A Deepness of Thought
Pat's Blog



Who Wants to be a Superhero?



"What crime fighting superpower would you choose to have?": a classic question all kids ask each other. Super strength? Flying? Spider dexterity? Invisibility? That one, invisibility, always struck me as lame. So what if you're invisible, as soon as you do anything, you're not invisible anymore.

My answer to this hypothetical question was mind reading. It may have come from reading Isaac Asimov's Foundation Trilogy. In those books, a mutant human can not only read minds, he can control them. That's going a bit too far for me. The idea of having a superpower becomes uninteresting if you become omnipotent. That's why Superman has Kryptonite. But just reading minds, now that's fascinating. You could expose criminals before they commit crimes.

But now that I am a bit older and a bit more experienced, I realize, as is typical, that I had this all backward. What would be really cool is not reading other people's minds but letting other people read my mind. And it's not a super power, it's something everyone could do.

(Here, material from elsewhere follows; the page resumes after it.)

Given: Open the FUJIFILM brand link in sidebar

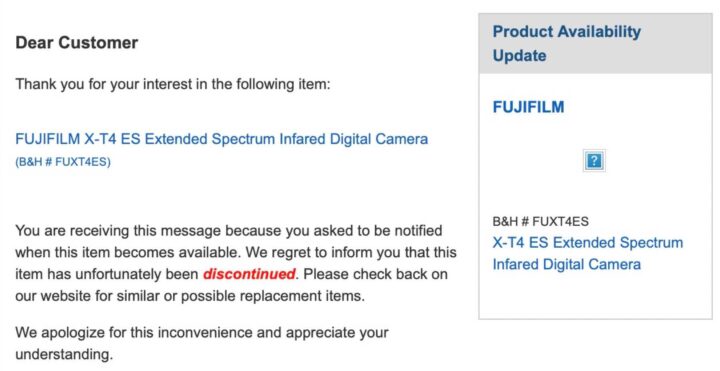Looking at the screenshot, I should click(x=529, y=107).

Stay with me for a moment on this.

I am not saying that your freewheeling mind is out there for everyone to knock about. You could choose to make some of your thoughts available for someone else to see directly. And they could do the same. It would be like talking; only more direct, clearer, and, here's the kicker, much more difficult to deceive.

Since most people are good, evil can only exist in the shadows. Evil deceives. Evil creates chaos to hide in. In a world where people read each other's thoughts directly, evil would have a hard time hiding. Anyone who did not share his thoughts would stick out. Everyone else would investigate this person.

Such a world is more that a bit frightening. I identify with my thoughts as a fundamental part of my identity. If I throw them out there, are they still mine or do they belong to everyone. And if my thoughts belong to others, what am I left with that is mine.